Carlos Rodriguez-Proenza1

1, Universidad Nacional Autonoma de Mexico, Querétaro, , Mexico

Understanding of thermodynamic and segregation mechanisms in bimetallic nanoparticles is of great significance for their use in catalysis and other applications. Molecular dynamics simulations, with the many-body-embeded atom model (EAM) potentials, were carried out in this work to study the thermodynamic properties and segregation mechanisms of core-shell and alloyed-(PtPd)923 -(AgPd)923 bimetallic nanoparticles during heating and freezing processes under the NVT assembly formalisms.
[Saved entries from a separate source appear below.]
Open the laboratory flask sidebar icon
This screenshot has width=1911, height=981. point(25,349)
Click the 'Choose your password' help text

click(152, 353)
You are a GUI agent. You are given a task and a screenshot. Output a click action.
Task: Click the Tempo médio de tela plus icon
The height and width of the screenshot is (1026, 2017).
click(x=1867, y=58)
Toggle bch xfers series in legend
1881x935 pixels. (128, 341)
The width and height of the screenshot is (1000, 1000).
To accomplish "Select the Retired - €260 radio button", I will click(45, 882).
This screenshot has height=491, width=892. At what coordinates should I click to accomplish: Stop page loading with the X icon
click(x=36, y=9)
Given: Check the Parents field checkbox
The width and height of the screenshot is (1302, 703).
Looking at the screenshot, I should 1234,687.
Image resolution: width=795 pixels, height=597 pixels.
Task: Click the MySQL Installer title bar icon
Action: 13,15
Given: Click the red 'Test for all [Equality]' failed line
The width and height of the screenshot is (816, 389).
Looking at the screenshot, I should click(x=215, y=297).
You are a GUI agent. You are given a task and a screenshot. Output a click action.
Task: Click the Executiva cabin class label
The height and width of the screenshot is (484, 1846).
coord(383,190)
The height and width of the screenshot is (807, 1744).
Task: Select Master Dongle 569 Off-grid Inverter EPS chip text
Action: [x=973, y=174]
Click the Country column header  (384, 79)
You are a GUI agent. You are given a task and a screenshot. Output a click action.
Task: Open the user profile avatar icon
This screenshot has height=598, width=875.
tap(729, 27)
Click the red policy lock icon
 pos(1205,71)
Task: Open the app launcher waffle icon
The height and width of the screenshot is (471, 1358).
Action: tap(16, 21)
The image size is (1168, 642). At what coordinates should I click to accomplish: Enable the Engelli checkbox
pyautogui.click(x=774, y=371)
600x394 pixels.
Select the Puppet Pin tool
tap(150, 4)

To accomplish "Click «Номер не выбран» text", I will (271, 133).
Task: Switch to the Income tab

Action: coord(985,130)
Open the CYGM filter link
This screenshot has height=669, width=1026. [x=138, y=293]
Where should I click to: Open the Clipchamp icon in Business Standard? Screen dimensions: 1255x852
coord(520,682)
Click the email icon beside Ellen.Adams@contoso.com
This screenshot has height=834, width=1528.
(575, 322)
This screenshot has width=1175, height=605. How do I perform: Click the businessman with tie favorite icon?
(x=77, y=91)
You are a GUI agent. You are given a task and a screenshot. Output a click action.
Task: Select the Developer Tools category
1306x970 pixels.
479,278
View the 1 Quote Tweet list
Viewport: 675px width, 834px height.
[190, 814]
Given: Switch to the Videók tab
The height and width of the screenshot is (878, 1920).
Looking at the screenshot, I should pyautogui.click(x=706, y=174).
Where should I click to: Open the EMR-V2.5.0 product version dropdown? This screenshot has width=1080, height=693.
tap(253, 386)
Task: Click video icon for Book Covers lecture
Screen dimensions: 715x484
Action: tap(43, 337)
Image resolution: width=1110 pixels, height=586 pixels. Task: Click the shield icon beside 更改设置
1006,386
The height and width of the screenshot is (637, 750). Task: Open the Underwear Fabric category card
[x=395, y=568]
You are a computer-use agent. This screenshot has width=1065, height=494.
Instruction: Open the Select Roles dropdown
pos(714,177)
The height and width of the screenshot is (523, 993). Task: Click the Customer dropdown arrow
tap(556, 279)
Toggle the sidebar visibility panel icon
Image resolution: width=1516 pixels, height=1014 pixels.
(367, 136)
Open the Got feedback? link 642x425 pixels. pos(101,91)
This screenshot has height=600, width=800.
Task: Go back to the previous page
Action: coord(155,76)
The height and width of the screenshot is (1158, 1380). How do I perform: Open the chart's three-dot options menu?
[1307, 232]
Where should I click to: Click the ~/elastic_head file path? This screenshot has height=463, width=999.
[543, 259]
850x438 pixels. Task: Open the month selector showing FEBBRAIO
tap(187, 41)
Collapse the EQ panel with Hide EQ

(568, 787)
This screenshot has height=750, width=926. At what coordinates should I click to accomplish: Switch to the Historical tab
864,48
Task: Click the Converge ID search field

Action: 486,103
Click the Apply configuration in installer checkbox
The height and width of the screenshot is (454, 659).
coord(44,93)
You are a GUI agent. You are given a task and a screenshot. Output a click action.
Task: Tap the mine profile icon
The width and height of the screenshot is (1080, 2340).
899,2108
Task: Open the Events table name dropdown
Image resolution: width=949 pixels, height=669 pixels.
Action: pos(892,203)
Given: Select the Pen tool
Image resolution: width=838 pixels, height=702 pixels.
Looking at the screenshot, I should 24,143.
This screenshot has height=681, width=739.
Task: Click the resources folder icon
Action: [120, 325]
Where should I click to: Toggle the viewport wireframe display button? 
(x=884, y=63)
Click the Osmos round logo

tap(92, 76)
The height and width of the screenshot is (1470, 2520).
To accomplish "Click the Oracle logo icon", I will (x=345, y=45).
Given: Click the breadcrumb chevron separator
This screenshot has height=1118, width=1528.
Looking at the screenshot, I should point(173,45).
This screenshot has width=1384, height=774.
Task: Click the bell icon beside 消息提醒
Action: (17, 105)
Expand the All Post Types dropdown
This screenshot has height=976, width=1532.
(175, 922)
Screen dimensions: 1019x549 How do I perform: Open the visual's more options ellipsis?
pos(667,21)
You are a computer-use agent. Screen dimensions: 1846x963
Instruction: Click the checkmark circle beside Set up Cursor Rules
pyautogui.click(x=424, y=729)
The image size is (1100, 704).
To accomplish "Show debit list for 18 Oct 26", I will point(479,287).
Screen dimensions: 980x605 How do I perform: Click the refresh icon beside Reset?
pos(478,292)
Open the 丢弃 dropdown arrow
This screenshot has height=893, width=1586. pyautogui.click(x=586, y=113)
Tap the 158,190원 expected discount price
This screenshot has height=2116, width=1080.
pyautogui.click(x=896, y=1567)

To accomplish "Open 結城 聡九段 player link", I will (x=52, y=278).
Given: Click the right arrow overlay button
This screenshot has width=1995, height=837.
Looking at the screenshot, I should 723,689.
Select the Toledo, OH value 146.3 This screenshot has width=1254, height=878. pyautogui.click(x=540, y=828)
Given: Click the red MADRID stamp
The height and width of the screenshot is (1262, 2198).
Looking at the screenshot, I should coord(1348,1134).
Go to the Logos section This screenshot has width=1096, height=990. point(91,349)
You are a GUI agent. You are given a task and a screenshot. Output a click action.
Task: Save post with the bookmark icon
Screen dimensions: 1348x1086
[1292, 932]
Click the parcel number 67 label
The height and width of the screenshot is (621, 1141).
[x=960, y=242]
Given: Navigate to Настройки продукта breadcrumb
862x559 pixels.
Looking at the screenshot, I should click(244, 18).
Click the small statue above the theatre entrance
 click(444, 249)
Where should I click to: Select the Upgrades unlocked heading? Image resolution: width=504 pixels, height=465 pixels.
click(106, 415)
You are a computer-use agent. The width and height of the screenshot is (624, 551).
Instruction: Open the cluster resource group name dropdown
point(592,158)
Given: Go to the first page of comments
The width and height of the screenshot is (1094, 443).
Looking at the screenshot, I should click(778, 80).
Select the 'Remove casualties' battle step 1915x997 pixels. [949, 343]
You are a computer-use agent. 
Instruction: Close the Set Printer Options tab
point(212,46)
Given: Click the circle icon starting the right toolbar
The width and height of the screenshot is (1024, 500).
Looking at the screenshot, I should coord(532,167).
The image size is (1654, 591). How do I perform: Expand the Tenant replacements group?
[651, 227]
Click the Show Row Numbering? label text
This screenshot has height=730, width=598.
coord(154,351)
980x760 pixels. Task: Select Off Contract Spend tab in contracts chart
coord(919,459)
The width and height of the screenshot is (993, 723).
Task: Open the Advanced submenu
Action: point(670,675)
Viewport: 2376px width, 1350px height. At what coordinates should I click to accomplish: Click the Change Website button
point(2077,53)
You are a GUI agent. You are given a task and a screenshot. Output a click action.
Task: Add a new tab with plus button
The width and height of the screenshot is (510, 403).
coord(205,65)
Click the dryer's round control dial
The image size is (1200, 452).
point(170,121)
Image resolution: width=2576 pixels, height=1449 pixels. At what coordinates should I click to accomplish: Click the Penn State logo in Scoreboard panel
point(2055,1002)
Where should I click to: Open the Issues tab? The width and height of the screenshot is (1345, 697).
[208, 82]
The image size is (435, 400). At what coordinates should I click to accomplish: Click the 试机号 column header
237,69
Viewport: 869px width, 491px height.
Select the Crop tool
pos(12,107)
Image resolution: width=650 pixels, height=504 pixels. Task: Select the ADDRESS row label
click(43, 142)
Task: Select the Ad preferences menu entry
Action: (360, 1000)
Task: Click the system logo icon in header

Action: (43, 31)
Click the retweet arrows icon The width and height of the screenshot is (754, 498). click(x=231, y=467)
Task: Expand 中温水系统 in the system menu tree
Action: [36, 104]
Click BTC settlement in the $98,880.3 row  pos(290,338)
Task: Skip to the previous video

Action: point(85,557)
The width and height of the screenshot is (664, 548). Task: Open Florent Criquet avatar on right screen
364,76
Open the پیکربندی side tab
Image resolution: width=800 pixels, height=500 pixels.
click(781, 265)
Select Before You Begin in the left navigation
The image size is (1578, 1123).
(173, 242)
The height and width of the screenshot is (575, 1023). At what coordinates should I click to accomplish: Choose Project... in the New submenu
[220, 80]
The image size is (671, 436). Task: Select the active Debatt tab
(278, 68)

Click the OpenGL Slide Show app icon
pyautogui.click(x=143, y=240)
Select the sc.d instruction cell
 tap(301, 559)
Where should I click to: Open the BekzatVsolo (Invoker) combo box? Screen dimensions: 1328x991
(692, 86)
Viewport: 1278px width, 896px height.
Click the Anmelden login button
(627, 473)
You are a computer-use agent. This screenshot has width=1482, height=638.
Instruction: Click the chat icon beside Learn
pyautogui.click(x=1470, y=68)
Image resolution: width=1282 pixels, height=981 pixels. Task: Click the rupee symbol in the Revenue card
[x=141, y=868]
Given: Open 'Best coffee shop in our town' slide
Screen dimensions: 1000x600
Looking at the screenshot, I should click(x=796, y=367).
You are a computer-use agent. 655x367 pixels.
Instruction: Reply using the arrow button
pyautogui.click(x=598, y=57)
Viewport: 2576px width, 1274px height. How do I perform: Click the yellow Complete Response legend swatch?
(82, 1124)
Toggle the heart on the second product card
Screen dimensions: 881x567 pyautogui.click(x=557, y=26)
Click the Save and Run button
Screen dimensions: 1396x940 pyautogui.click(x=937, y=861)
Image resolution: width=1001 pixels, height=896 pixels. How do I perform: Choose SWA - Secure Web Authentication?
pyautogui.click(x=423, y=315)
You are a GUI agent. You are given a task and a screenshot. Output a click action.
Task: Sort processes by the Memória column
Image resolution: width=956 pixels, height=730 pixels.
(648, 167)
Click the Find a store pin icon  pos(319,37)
In general, the results showed a trend of Pd and Ag atoms to segregate on the particle surfaces; for the PdPt systems Pt atoms are diffussed towards the inner of the particles while in the case of AgPd nanoparticles, Pd was the species that spread towards the interior. Similar results have been earlier reported and can be explained in terms of the surface energy of the involved species. The obtained results are corroborated both from the radial distribution functions, the statistical radius and temperature dependence of Pd, Ag and Pt number of atoms on the surface. Moreover, the corresponding temperature-dependent caloric curves, Lindemann index and heat capacity were plotted considering that they are three significant criteria for locating the melting and freezing points of nanoparticles. At the end of the cooling processes almost all nanoparticles showed a tendency to the formation of icosaedral nanostructures and it was corroborated from the calculation of the order parameter Q6 for each nanostructure.